● Goal 1: According to the Shantou museum essay, what was Pavilion Park before it became home to the museum?
● Goal 2: Name every attraction in the Shantou museum essay that Tripadvisor lists among its top picks for Shantou.
● Goal 3: Pick up the Shantou museum essay after its last sentence and keep writing it.

● Passage shown:
--- BEGIN ---

Red memories

Touring a Chinese Cultural Revolution museum – by Jesse Field

 

Lack of planning, pure and simple, left me with a day-long layover in Shantou, a city in northeastern Guangdong province which is home to China’s only museum devoted to the Cultural Revolution.

There’s something creepy about setting out in pursuit of trauma tourism. Tripadvisor’s top picks for attractions in Shantou include parks, a Teochew mansion, and a ferry ride out to Nan’ao Island for beach vistas and seafood. Why should a newcomer in town for only one day skip these fine locales to see old pictures of Chinese society tearing itself apart? Chinese nationals are justifiably frustrated when foreigners take a one-sided interest in China’s mistakes. The truth about the history of nations and peoples requires multiple contexts.

The trip to the museum is awkward and somewhat difficult, even if you speak Chinese. “Cultural Revolution Museum?” the cabbies repeat the phrase to themselves, mulling it over. They’ve never heard of it. The museum is in Pavilion Park, which as I learn after a pensive drive inland through the dully industrialized Guangdong coast is a former Buddhist temple complex. The restored temple sits next to a small lake with a tall red and white stupa nestled in the hills above.

--- END ---

● Given information:
--- BEGIN ---

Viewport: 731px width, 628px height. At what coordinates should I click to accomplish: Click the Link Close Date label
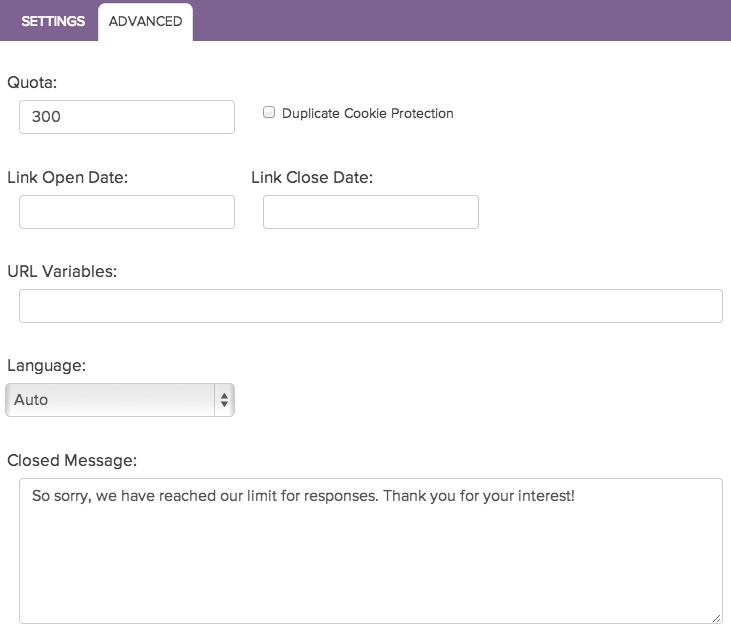(x=312, y=178)
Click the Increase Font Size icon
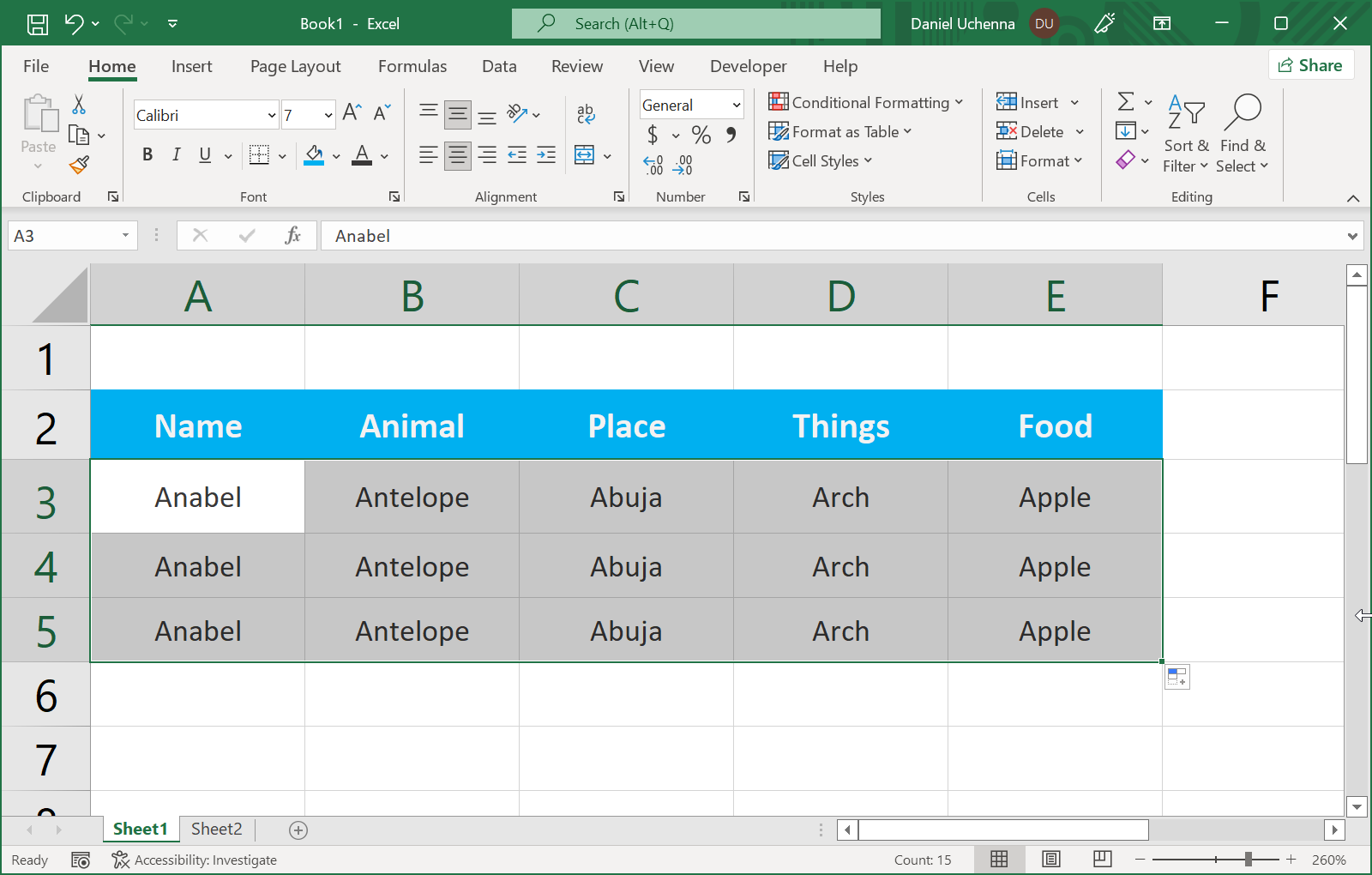The image size is (1372, 875). 352,113
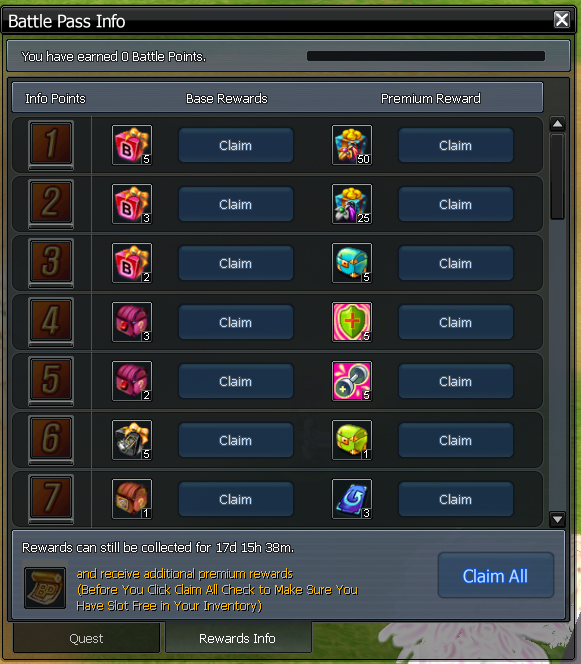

--- END ---

● Task response 1: A Buddhist temple complex.

● Task response 2: Parks, a Teochew mansion, and a ferry ride out to Nan'ao Island for beach vistas and seafood.

● Task response 3:
The park is a temple, a graveyard and an amusement park all in one. Forget josh sticks — some worshippers in the temple wave whole baskets of offerings before the Dragon King and Buddha the protector in his warrior costume. Outside, one can ride boats while loud music is piped out over the lake, or play carnival games with prizes that include tiny caged rabbits and birds. A shoddy castle-like structure erected alongside the temple promises something called ‘Futureworld Thematic Parties.’ Who knows how many of the resident dead were victims of the Cultural Revolution?

There are no signs pointing to the museum, but some of the people working the snack stands know it exists. One man waves me down the road, saying that the cultural relics exhibit is below, in the temple courtyard. “No, he didn’t say cultural relics,” his wife corrects him, “he said Cultural Tevolution.” The man looks puzzled, as if he had never heard the term before. “You’re going the right way, son,” his wife says. “Just keep walking up the road to the top of the hill.” I did, and the sounds of loudspeaker music, fireworks and playing children slowly faded away.

The theme of the museum is the value of historical memory. “History serves as a mirror,” proclaims one stone inscription outside. Another quotes Mao Zedong: “The only way for humanity to cleanse itself of its mistakes is to speak the truth about them.” Sounds nice. But what is the truth? And can it ever really be spoken?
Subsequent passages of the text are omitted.